## Begin Source material

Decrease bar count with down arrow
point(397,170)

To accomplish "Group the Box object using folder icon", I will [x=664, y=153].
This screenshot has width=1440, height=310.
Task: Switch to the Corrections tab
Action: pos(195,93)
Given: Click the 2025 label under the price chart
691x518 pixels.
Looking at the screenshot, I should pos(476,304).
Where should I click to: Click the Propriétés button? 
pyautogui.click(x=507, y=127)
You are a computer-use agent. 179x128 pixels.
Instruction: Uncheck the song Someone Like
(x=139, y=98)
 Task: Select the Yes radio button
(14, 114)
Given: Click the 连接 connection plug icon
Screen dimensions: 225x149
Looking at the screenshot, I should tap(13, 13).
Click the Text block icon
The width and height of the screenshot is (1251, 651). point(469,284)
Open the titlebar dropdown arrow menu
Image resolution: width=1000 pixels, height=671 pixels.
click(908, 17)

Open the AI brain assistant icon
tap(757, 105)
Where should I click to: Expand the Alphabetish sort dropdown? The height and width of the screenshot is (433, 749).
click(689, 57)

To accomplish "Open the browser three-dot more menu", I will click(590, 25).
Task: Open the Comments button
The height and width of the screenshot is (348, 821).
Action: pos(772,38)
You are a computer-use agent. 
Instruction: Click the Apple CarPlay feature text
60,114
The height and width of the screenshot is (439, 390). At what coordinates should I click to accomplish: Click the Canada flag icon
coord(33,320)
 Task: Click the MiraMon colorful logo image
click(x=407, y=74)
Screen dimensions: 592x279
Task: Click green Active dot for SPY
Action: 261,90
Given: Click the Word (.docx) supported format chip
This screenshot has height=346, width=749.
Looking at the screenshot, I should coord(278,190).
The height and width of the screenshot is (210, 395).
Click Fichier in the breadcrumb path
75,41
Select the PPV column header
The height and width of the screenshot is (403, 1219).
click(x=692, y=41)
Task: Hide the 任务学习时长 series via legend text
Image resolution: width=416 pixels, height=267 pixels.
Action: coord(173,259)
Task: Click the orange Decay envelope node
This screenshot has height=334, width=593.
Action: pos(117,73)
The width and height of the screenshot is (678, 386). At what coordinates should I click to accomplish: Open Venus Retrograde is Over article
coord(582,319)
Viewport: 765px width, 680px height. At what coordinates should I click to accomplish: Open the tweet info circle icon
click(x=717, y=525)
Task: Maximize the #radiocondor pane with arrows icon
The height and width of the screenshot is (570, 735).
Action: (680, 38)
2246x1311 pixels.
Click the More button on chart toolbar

## End Source material

Instruction ->
Reproduce the entries word for word, from their first line through the line containing "Looking at the screenshot, I should pos(476,304).", including both of those lines.

Task result ->
Decrease bar count with down arrow
point(397,170)

To accomplish "Group the Box object using folder icon", I will [x=664, y=153].
This screenshot has width=1440, height=310.
Task: Switch to the Corrections tab
Action: pos(195,93)
Given: Click the 2025 label under the price chart
691x518 pixels.
Looking at the screenshot, I should pos(476,304).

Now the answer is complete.